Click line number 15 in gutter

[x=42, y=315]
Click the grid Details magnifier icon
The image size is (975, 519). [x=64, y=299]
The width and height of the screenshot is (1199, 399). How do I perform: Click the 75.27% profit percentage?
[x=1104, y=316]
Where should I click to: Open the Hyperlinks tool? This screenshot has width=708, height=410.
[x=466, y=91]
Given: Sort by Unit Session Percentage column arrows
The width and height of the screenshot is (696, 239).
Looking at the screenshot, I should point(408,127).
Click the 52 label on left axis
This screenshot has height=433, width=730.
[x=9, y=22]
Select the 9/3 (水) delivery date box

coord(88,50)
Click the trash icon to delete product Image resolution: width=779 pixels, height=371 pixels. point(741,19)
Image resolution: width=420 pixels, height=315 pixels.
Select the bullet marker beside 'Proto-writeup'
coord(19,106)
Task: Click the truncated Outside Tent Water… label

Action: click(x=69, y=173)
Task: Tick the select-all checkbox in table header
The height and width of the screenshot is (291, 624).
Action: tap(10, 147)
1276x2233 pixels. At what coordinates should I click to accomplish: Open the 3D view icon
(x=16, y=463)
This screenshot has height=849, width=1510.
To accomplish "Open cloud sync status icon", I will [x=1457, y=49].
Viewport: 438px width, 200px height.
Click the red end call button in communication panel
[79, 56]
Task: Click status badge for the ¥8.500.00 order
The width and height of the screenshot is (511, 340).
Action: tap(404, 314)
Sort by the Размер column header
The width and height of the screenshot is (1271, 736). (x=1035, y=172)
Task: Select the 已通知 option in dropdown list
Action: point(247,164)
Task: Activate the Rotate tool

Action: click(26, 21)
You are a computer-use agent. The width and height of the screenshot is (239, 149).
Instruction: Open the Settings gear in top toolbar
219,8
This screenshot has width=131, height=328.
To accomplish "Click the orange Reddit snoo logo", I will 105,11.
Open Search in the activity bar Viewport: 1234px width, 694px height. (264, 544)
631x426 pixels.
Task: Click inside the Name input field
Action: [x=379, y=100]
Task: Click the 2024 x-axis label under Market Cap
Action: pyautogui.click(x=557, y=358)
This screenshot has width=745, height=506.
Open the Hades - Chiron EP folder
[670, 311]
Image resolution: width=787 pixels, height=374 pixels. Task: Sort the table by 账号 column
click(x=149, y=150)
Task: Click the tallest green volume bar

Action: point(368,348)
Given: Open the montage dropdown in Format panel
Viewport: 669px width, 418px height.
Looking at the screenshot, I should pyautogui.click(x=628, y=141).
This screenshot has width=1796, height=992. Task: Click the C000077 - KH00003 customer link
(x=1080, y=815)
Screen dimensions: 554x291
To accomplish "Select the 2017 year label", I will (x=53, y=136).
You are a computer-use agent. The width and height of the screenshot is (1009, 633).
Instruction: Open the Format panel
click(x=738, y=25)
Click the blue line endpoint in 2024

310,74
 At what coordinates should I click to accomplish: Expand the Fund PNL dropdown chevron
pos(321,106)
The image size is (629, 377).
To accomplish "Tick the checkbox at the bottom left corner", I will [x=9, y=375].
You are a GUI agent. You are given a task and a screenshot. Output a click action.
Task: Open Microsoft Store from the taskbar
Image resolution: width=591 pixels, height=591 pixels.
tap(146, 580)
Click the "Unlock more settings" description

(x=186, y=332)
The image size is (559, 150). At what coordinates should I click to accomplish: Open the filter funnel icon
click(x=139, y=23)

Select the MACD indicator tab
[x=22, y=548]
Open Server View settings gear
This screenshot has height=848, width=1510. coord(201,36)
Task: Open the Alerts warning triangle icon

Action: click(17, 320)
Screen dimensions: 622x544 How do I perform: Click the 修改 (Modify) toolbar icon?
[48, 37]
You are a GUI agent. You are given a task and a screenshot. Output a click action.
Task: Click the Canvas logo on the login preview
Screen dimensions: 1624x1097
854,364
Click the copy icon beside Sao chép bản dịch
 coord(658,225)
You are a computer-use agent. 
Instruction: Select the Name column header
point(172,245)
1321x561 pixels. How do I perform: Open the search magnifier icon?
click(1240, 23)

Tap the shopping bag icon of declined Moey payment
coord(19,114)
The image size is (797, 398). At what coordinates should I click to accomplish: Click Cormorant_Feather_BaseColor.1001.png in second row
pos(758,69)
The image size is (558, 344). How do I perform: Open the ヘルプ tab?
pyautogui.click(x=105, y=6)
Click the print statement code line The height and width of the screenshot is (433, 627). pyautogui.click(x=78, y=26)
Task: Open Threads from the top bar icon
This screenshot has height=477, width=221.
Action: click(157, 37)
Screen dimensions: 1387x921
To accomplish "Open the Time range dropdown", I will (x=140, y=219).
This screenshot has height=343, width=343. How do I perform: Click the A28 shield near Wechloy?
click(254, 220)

————

Objetivo do exercício
Transcreva todos os registros acima, linha por linha, sem alterar nenhum caractere.

Solução do exercício
Click line number 15 in gutter

[x=42, y=315]
Click the grid Details magnifier icon
The image size is (975, 519). [x=64, y=299]
The width and height of the screenshot is (1199, 399). How do I perform: Click the 75.27% profit percentage?
[x=1104, y=316]
Where should I click to: Open the Hyperlinks tool? This screenshot has width=708, height=410.
[x=466, y=91]
Given: Sort by Unit Session Percentage column arrows
The width and height of the screenshot is (696, 239).
Looking at the screenshot, I should point(408,127).
Click the 52 label on left axis
This screenshot has height=433, width=730.
[x=9, y=22]
Select the 9/3 (水) delivery date box

coord(88,50)
Click the trash icon to delete product Image resolution: width=779 pixels, height=371 pixels. point(741,19)
Image resolution: width=420 pixels, height=315 pixels.
Select the bullet marker beside 'Proto-writeup'
coord(19,106)
Task: Click the truncated Outside Tent Water… label

Action: click(x=69, y=173)
Task: Tick the select-all checkbox in table header
The height and width of the screenshot is (291, 624).
Action: tap(10, 147)
1276x2233 pixels. At what coordinates should I click to accomplish: Open the 3D view icon
(x=16, y=463)
This screenshot has height=849, width=1510.
To accomplish "Open cloud sync status icon", I will [x=1457, y=49].
Viewport: 438px width, 200px height.
Click the red end call button in communication panel
[79, 56]
Task: Click status badge for the ¥8.500.00 order
The width and height of the screenshot is (511, 340).
Action: tap(404, 314)
Sort by the Размер column header
The width and height of the screenshot is (1271, 736). (x=1035, y=172)
Task: Select the 已通知 option in dropdown list
Action: point(247,164)
Task: Activate the Rotate tool

Action: click(26, 21)
You are a computer-use agent. The width and height of the screenshot is (239, 149).
Instruction: Open the Settings gear in top toolbar
219,8
This screenshot has width=131, height=328.
To accomplish "Click the orange Reddit snoo logo", I will 105,11.
Open Search in the activity bar Viewport: 1234px width, 694px height. (264, 544)
631x426 pixels.
Task: Click inside the Name input field
Action: [x=379, y=100]
Task: Click the 2024 x-axis label under Market Cap
Action: pyautogui.click(x=557, y=358)
This screenshot has width=745, height=506.
Open the Hades - Chiron EP folder
[670, 311]
Image resolution: width=787 pixels, height=374 pixels. Task: Sort the table by 账号 column
click(x=149, y=150)
Task: Click the tallest green volume bar

Action: point(368,348)
Given: Open the montage dropdown in Format panel
Viewport: 669px width, 418px height.
Looking at the screenshot, I should pyautogui.click(x=628, y=141).
This screenshot has width=1796, height=992. Task: Click the C000077 - KH00003 customer link
(x=1080, y=815)
Screen dimensions: 554x291
To accomplish "Select the 2017 year label", I will (x=53, y=136).
You are a computer-use agent. The width and height of the screenshot is (1009, 633).
Instruction: Open the Format panel
click(x=738, y=25)
Click the blue line endpoint in 2024

310,74
 At what coordinates should I click to accomplish: Expand the Fund PNL dropdown chevron
pos(321,106)
The image size is (629, 377).
To accomplish "Tick the checkbox at the bottom left corner", I will [x=9, y=375].
You are a GUI agent. You are given a task and a screenshot. Output a click action.
Task: Open Microsoft Store from the taskbar
Image resolution: width=591 pixels, height=591 pixels.
tap(146, 580)
Click the "Unlock more settings" description

(x=186, y=332)
The image size is (559, 150). At what coordinates should I click to accomplish: Open the filter funnel icon
click(x=139, y=23)

Select the MACD indicator tab
[x=22, y=548]
Open Server View settings gear
This screenshot has height=848, width=1510. coord(201,36)
Task: Open the Alerts warning triangle icon

Action: click(17, 320)
Screen dimensions: 622x544 How do I perform: Click the 修改 (Modify) toolbar icon?
[48, 37]
You are a GUI agent. You are given a task and a screenshot. Output a click action.
Task: Click the Canvas logo on the login preview
Screen dimensions: 1624x1097
854,364
Click the copy icon beside Sao chép bản dịch
 coord(658,225)
You are a computer-use agent. 
Instruction: Select the Name column header
point(172,245)
1321x561 pixels. How do I perform: Open the search magnifier icon?
click(1240, 23)

Tap the shopping bag icon of declined Moey payment
coord(19,114)
The image size is (797, 398). At what coordinates should I click to accomplish: Click Cormorant_Feather_BaseColor.1001.png in second row
pos(758,69)
The image size is (558, 344). How do I perform: Open the ヘルプ tab?
pyautogui.click(x=105, y=6)
Click the print statement code line The height and width of the screenshot is (433, 627). pyautogui.click(x=78, y=26)
Task: Open Threads from the top bar icon
This screenshot has height=477, width=221.
Action: click(157, 37)
Screen dimensions: 1387x921
To accomplish "Open the Time range dropdown", I will (x=140, y=219).
This screenshot has height=343, width=343. How do I perform: Click the A28 shield near Wechloy?
click(254, 220)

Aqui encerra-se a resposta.